Rafael se congeló momentáneamente en su sitio.

Tuve que decirle que estaba bien, que solo estaba soñando contigo, que había una sincera carta de amor de una hermosa mujer en mis brazos para ti, y que todos estos 10,000 fondos militares ducato fueron creados por ella a través de su talento, pero no podía hablar. No cayó.

Tenía que decirle: "Ella está bien y te espera desesperadamente. Eres el único hombre que ella quiere. Que tenía en su poder una hermosa carta de amor para él, y que ella obtuvo 10.000 ducados de guerra sólo para ti." Pero por más que lo intentó, no pudo abrir la boca para hablar.

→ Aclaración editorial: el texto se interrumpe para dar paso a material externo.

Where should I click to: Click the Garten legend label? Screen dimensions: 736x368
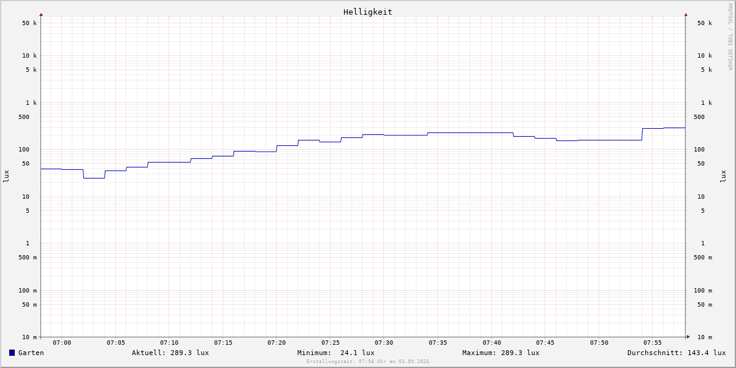31,353
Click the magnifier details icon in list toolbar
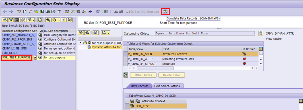 tap(48, 20)
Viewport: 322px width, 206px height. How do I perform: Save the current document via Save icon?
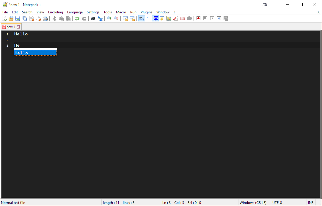click(18, 18)
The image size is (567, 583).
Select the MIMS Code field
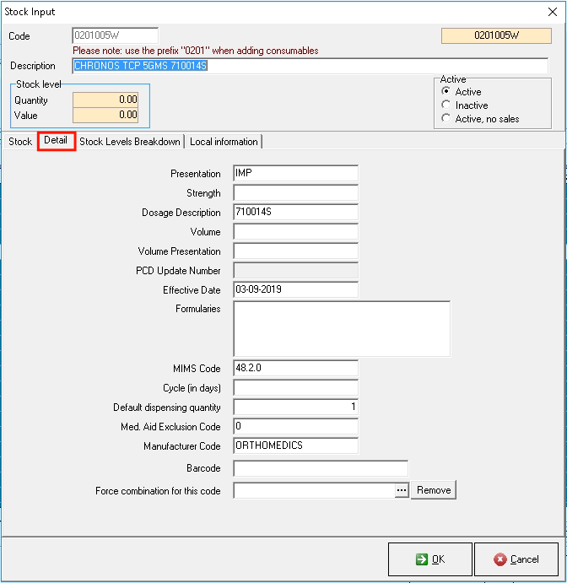click(x=295, y=369)
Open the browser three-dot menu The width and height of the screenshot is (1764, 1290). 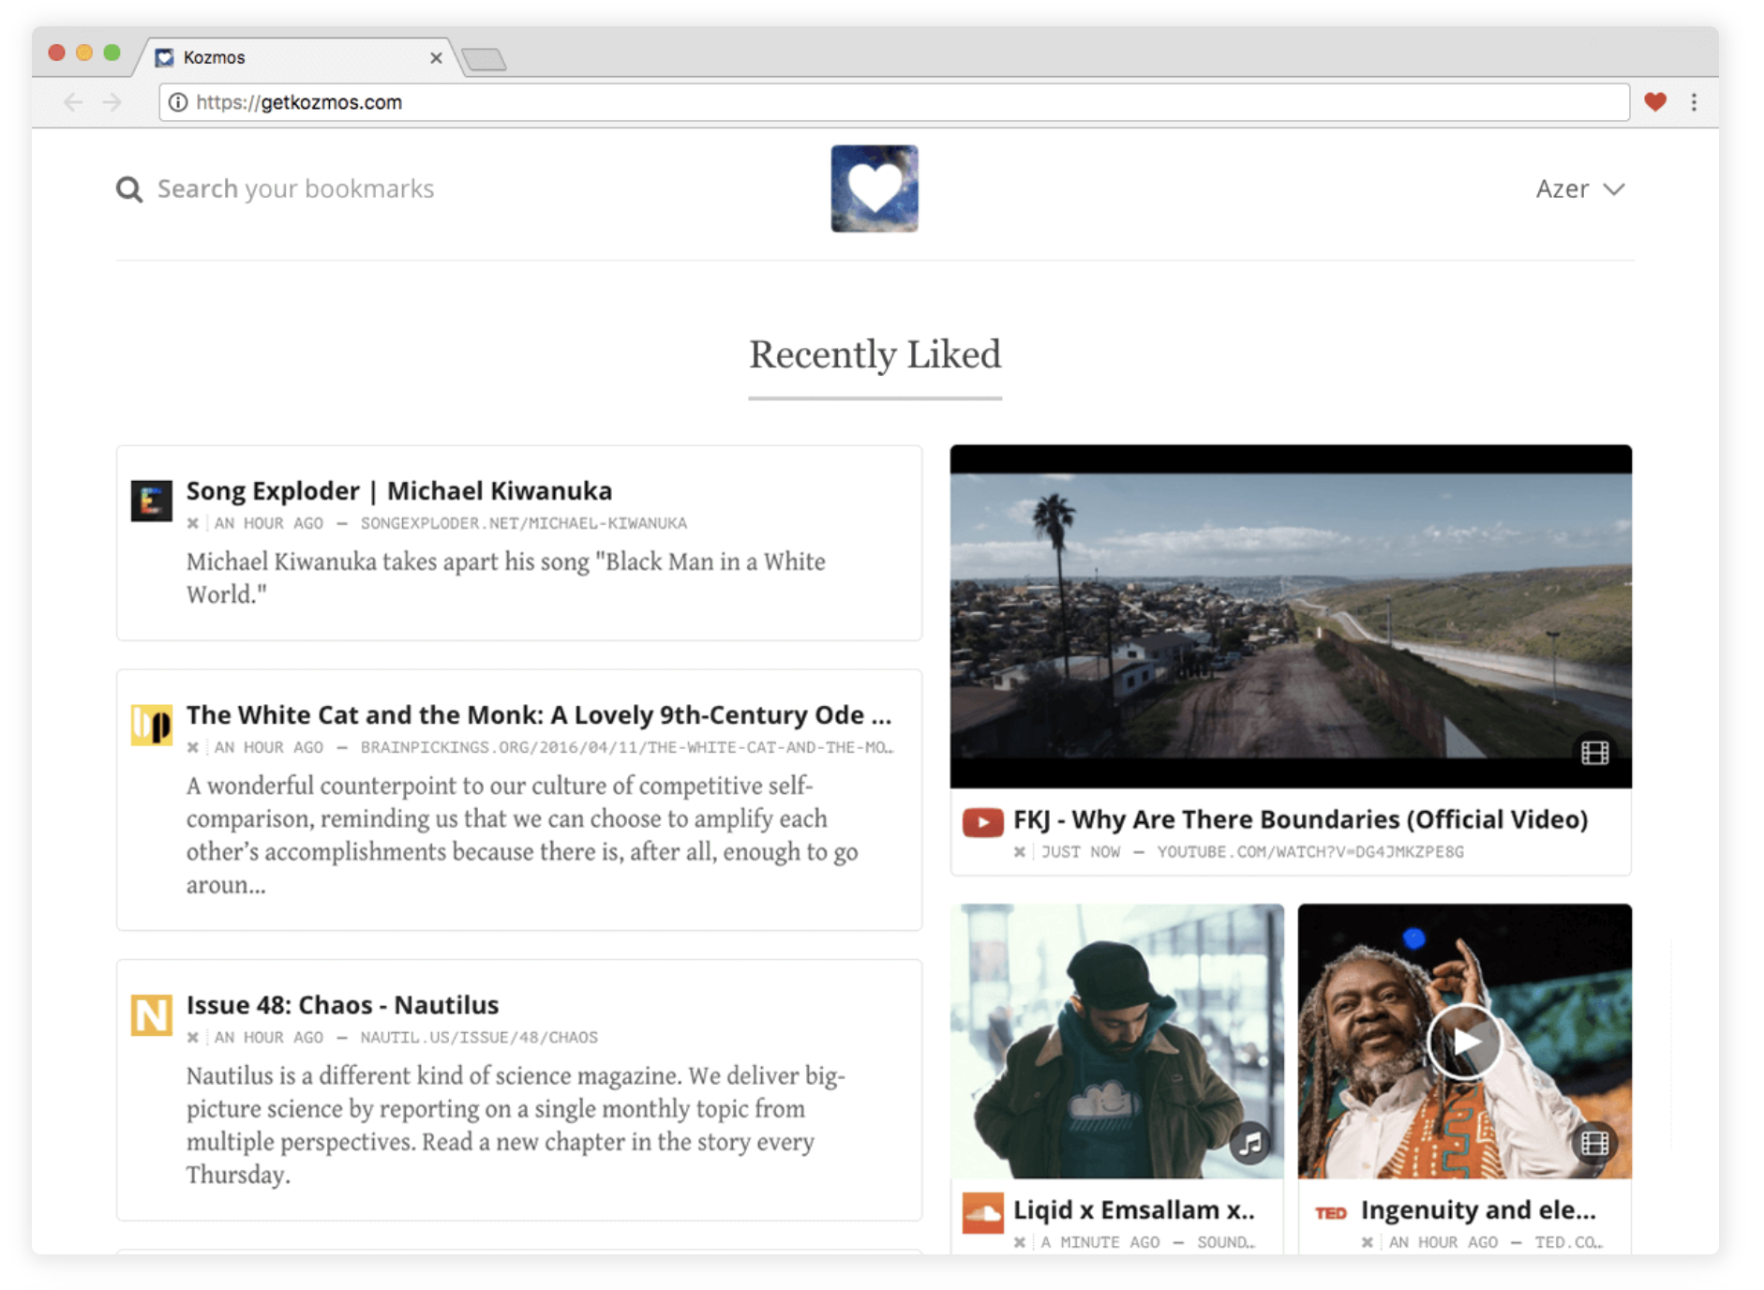coord(1694,102)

Alguien, el demonio de los celos, debió hacerle trabar la lengua.

Mientras Rafael se esforzaba por responder, el subordinado de Alfonso abrió las cortinas y volvió a entrar. 

—¡Comandante del Batallón! ¡Debemos irnos!

Alfonso asintió con la cabeza. Con el casco puesto, dijo—: Amigo mío, continuemos nuestra conversación después de mi regreso. Si necesitas algo o quieres entregarme algo durante mi ausencia, no dudes en consultar al señor Elco.

Rafael tenía que decirle que Ari estaba bien y que lo quería pero perdió su oportunidad. A Rafael le costó mucho esfuerzo asentir.

—Volveré enseguida —lo tranquilizó Alfonso—. Hasta pronto.

—Genial...

Bueno, Rafael se lo diría cuando volviera. Después de todo, tenía todo el día.